DIRECTIONS FOR THIS TASK — Copy every line of the records below word for word, leaving out the pictures.

BEGIN DATA PROVIDED

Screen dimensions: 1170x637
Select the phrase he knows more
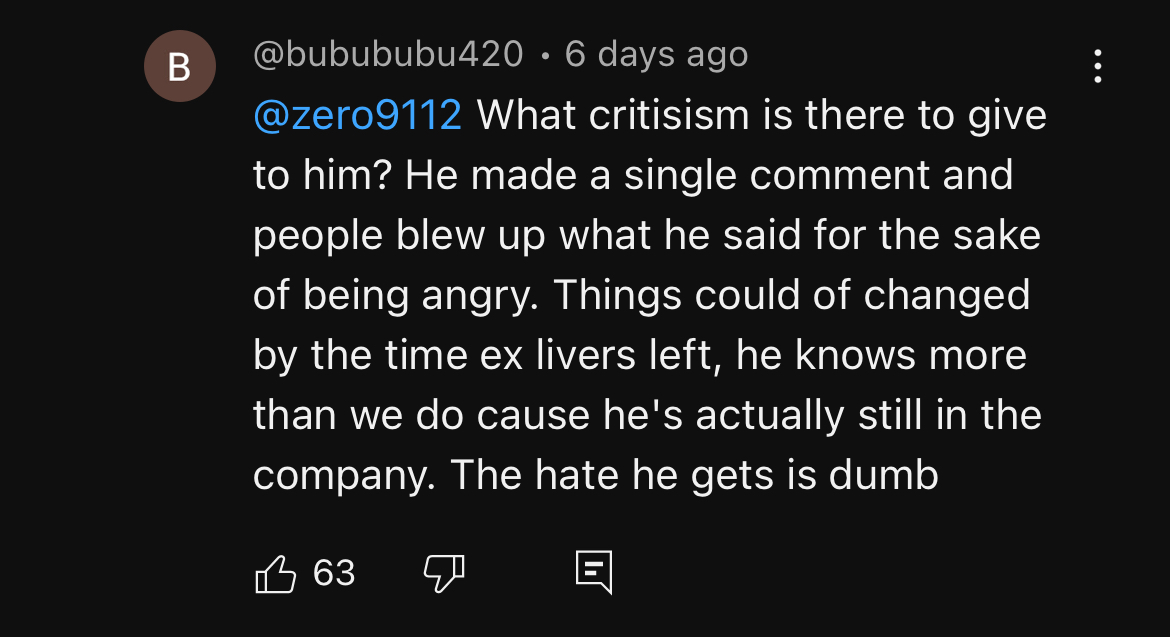tap(881, 355)
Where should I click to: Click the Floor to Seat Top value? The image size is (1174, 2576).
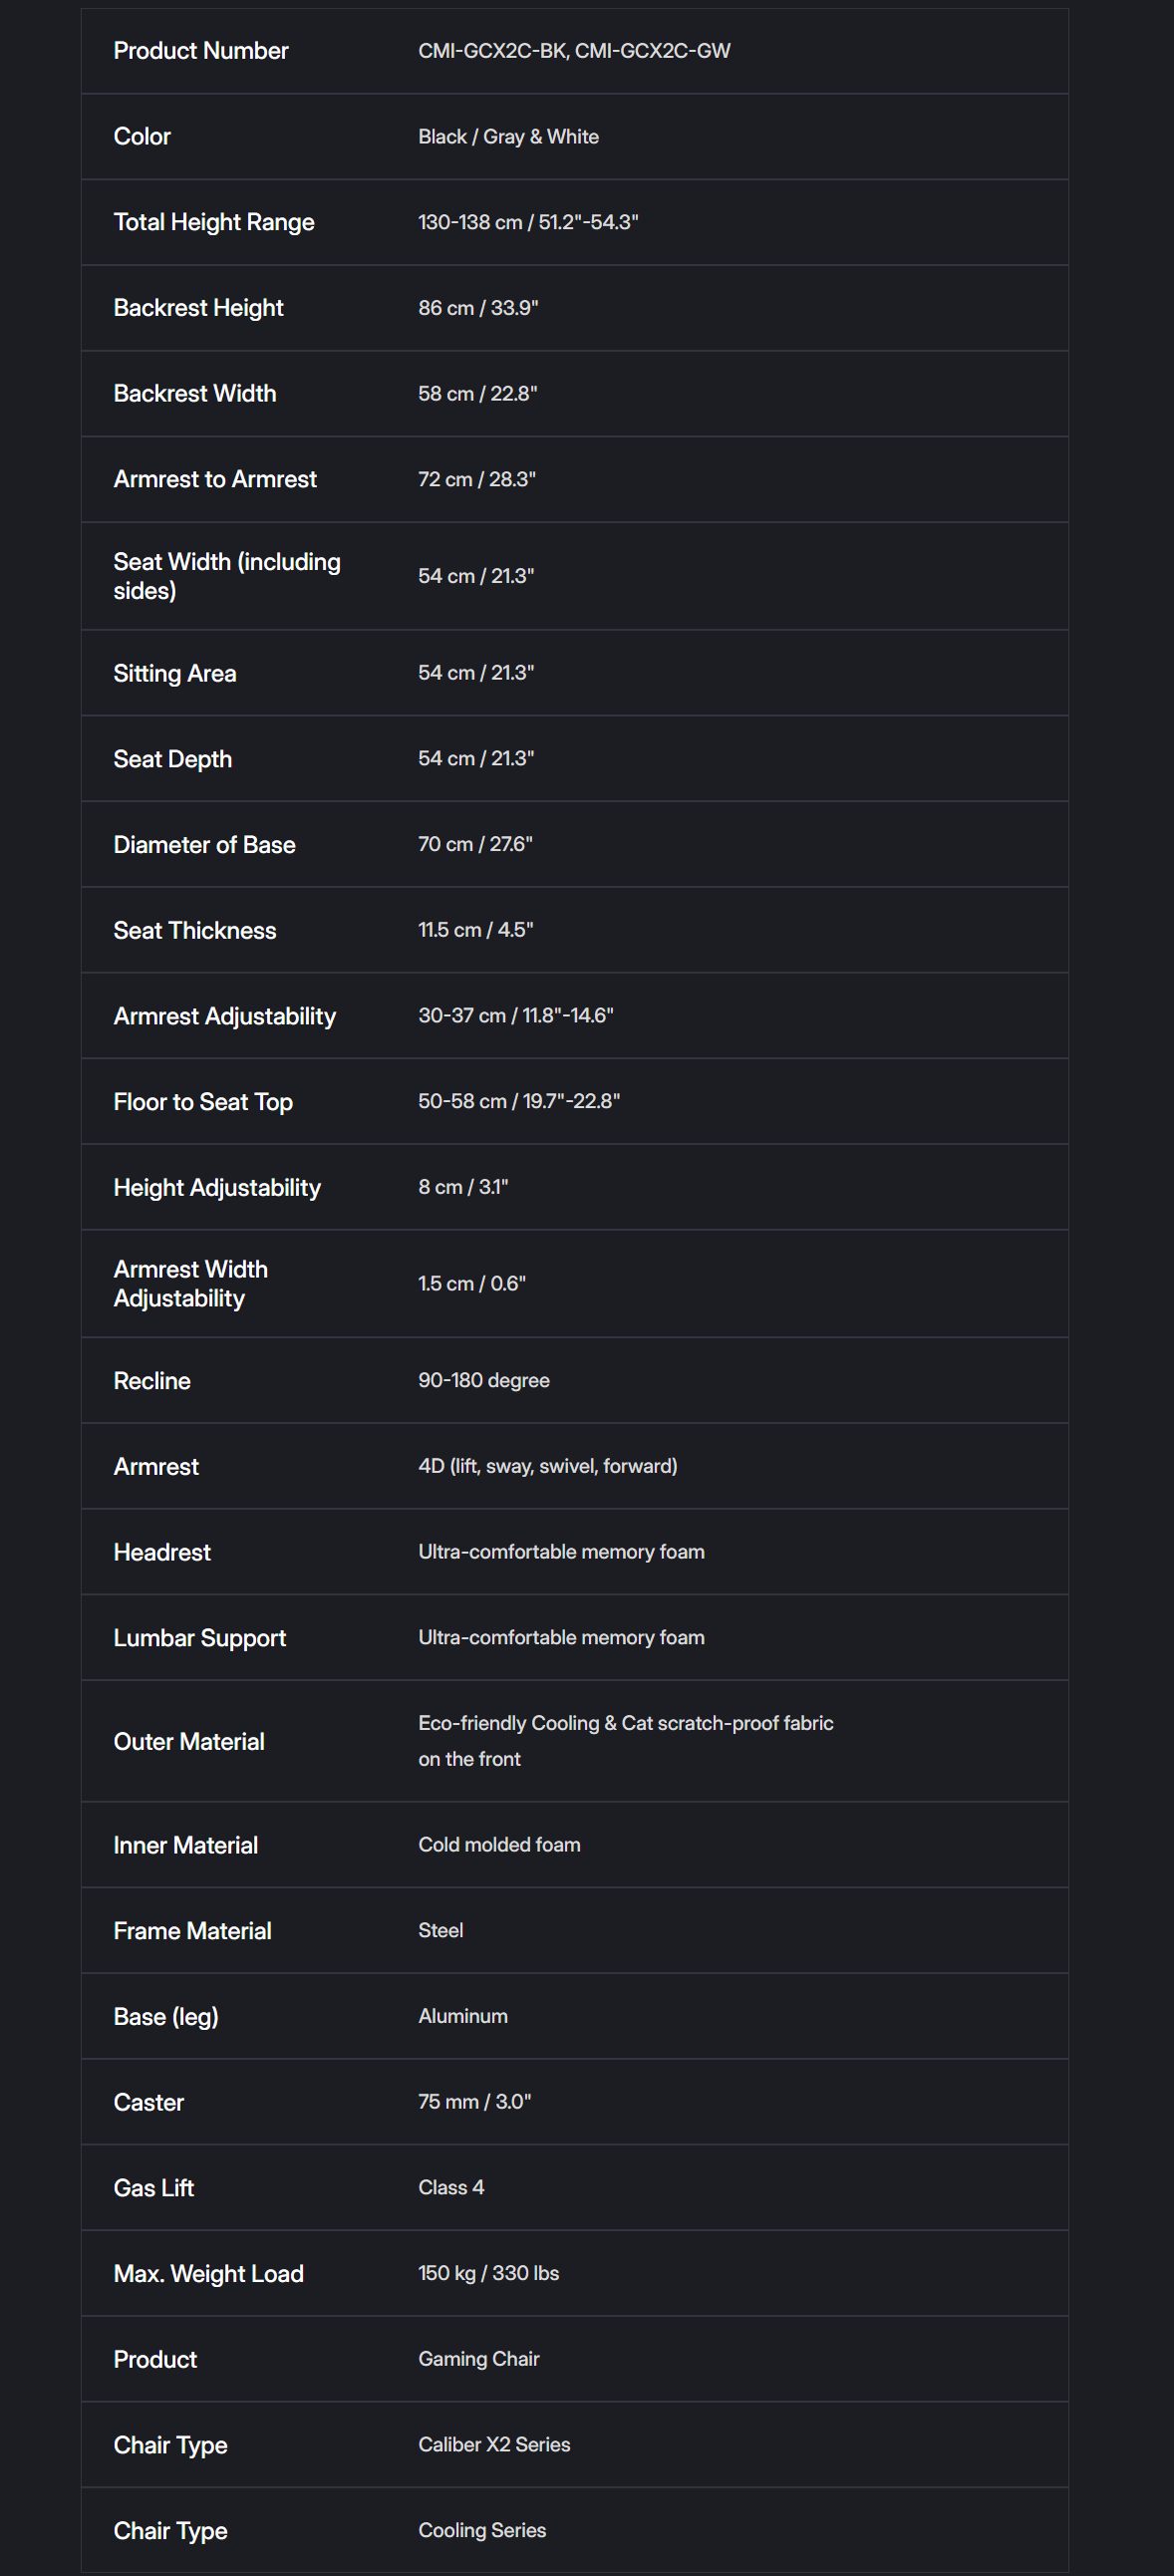518,1101
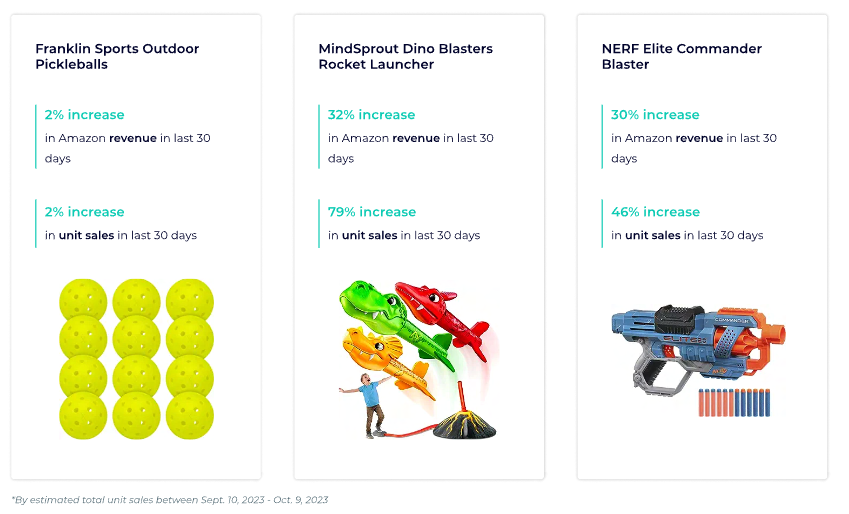Open the NERF blaster product image

[x=698, y=360]
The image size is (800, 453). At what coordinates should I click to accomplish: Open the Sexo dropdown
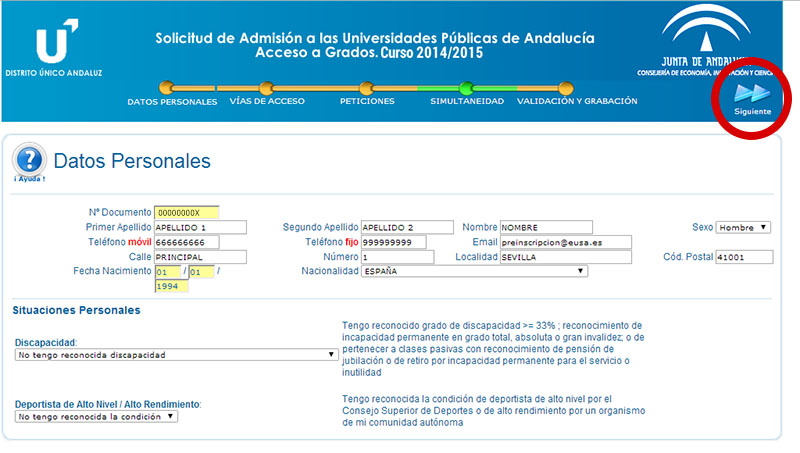743,227
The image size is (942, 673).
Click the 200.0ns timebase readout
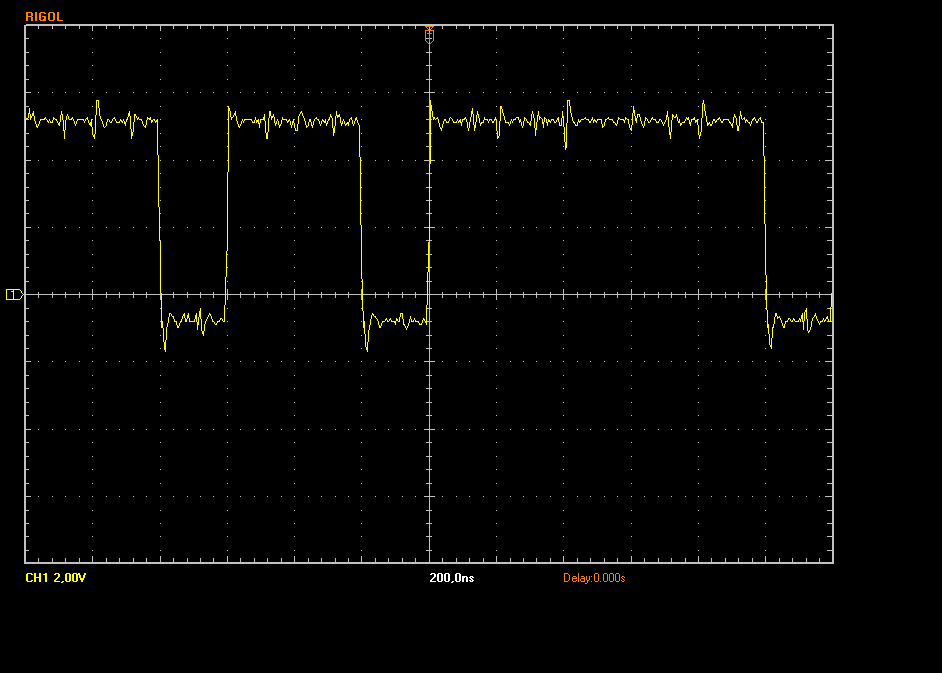point(451,578)
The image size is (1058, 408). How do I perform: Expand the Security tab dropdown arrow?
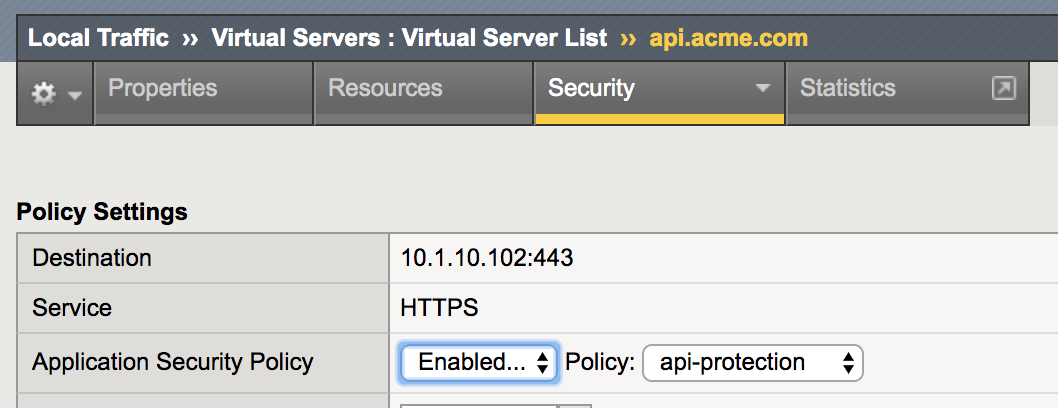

END DATA PROVIDED

OUTPUT OF THE TASK —
Screen dimensions: 1170x637
Select the phrase he knows more
tap(881, 355)
Where should I click to: Click the Floor to Seat Top value? The image size is (1174, 2576).
518,1101
Open the NERF blaster product image

[x=698, y=360]
The image size is (800, 453). At what coordinates should I click to accomplish: Open the Sexo dropdown
743,227
The image size is (942, 673).
Click the 200.0ns timebase readout
point(451,578)
The image size is (1058, 408). How do I perform: Expand the Security tab dropdown arrow?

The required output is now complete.